▶ What is expected:
Copy each of the entries below word for word, leaving out the pictures.

+++

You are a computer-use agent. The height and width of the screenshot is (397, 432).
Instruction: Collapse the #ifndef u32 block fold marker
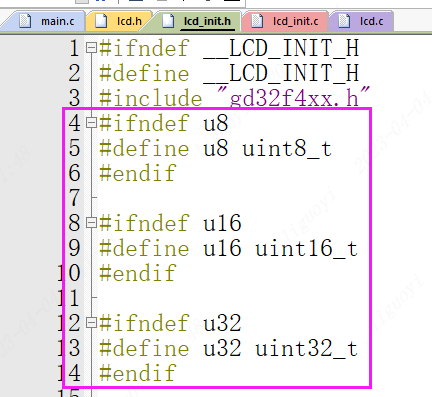coord(91,323)
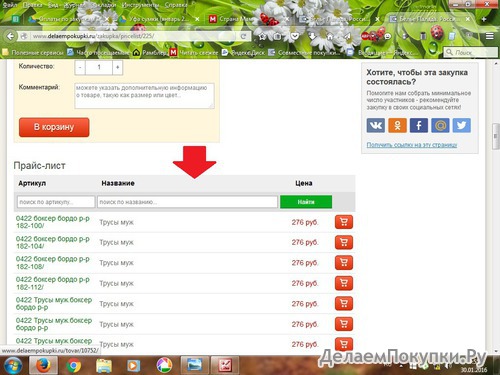
Task: Click the green Найти button
Action: (306, 202)
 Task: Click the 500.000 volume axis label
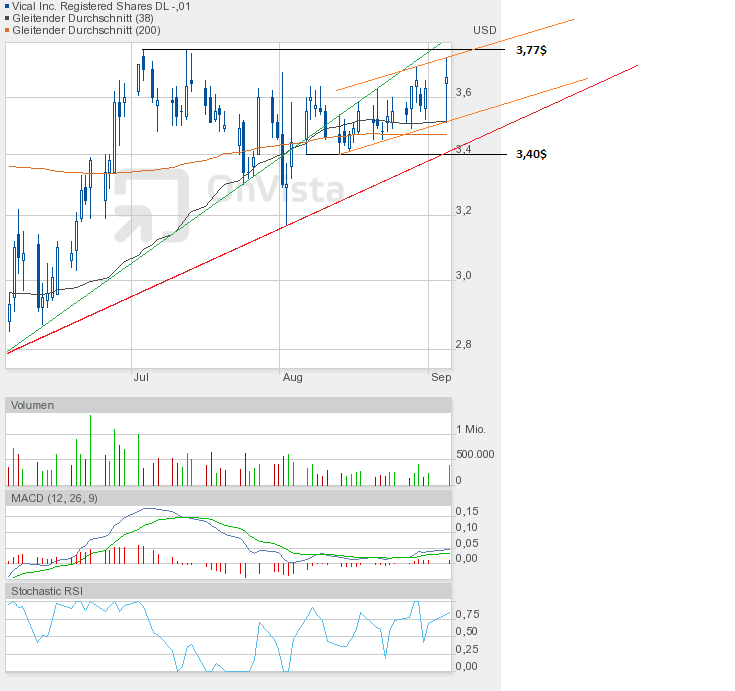tap(474, 453)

+++

▶ Worked solution:
You are a computer-use agent. The height and width of the screenshot is (397, 432).
Instruction: Collapse the #ifndef u32 block fold marker
coord(91,323)
Task: Click the green Найти button
Action: (306, 202)
 Task: Click the 500.000 volume axis label
tap(474, 453)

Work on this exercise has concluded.